The names of the Scharff family are given in the journal of the Dutch Burgher Union, Volume 8, (p. 6.). J.C. Scharff hailed from Sangerhausen, Upper Saxony, Thuringia, in Germany. He married at Colombo on March 21, 1734, a lady by the name of Elizabeth de Saram. Susanna was baptised at Colombo on December 1743 8, and married, in Colombo on November 4, 1759, the Reverend Henricus Philipsz (1733-1790), a Sinhalese Christian minister of the Dutch Reformed church in Ceylon. An account of this minister appears in De Bruyn's History Of The Reformed Church In The Dutch East Indies, written in Dutch. He died on May 19, 1790. His tombstone now lies in the Wolfendhal Dutch Reformed church, but not beside his wife Susanna 's tombstone, by whom, evidently, it was originally erected at the church in Fort, Colombo.

Rev. H. Philipsz, who had his education in Holland, was a learned and outstanding Christian scholar. He was a son of a Maha Mudaliyar under the Dutch, and a grandson of a schoolmaster of Cotta by the name of D. Philippe. Rev.  Philipsz's brother Abraham Philipsz too was a Maha Mudaliyar under the Dutch. It was Abraham's son Johannes Gottfried Philipsz, one of Chief Justice Sir Alexander Johnston's proteges and interpreters, who was appointed the first Sinhalese member of the first legislative council of Ceylon in 1743. He died on July 1800. I have a long and somewhat obsequious letter written by Johannes  Gottfried Philipsz to Sir Alexander Johnston whom he addresses as `my lord and protector.' I discovered it among the collection of the Johnston papers which I obtained in England in 1954.

It is interesting to note that Philipsz's colleague, A. Coomarasamy, a Tamil interpreter under the British who became the first Tamil member of the same legislative council, was a son of Arumugapillai, an immigrant from south India who came to Gurudavil in the Jaffna peninsula. A. Coomarasamy was the father of Sir Muttu Coomarasamy and of Sellatchi, the mother of the Ponnambalam brothers, Coomarasamy, Ramanathan and Arunachalam.

[What is required]: In the passage on the Scharff and Philipsz families, where did J.C. Scharff come from?

[Data shown]:
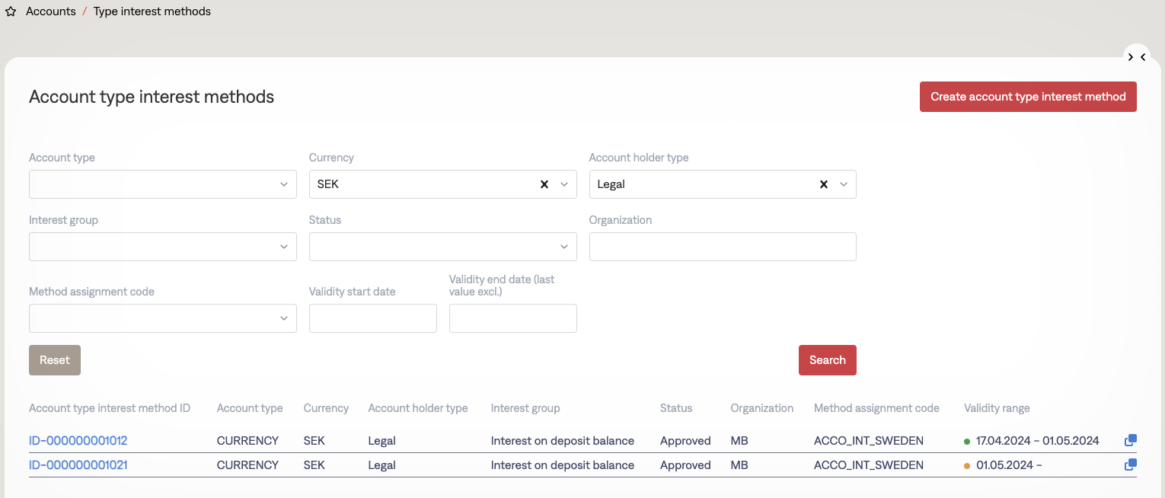
Task: Click the Reset filters button
Action: 55,360
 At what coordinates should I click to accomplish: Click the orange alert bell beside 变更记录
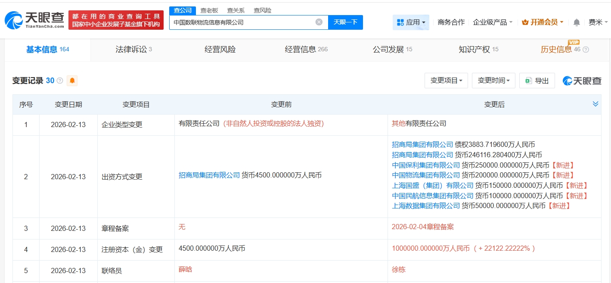click(x=72, y=81)
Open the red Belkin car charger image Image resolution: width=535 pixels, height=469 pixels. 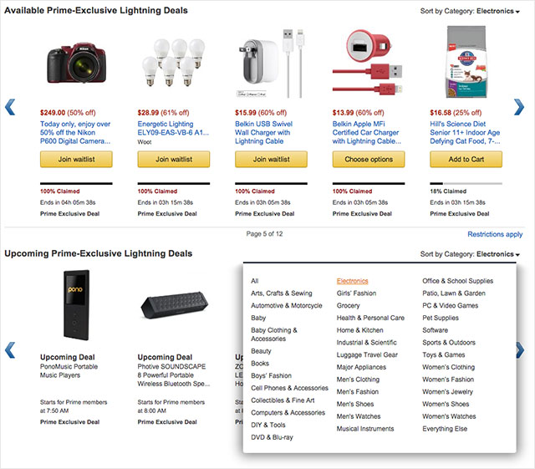click(x=368, y=63)
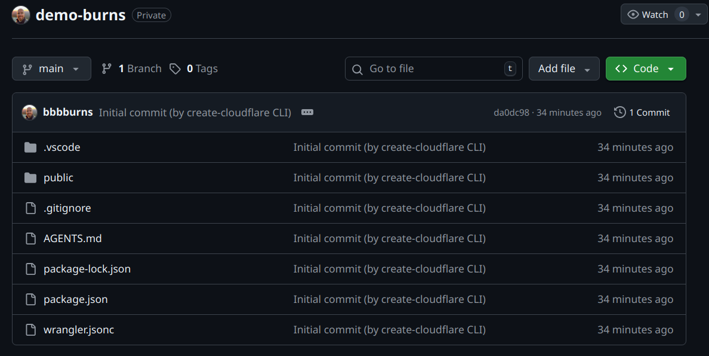This screenshot has width=709, height=356.
Task: Click the bbbburns username link
Action: click(68, 112)
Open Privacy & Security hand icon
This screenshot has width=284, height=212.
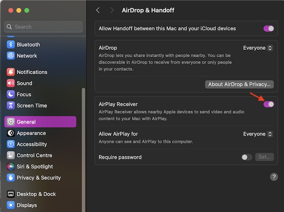click(11, 177)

[Result below]: Sangerhausen, Upper Saxony, Thuringia, in Germany.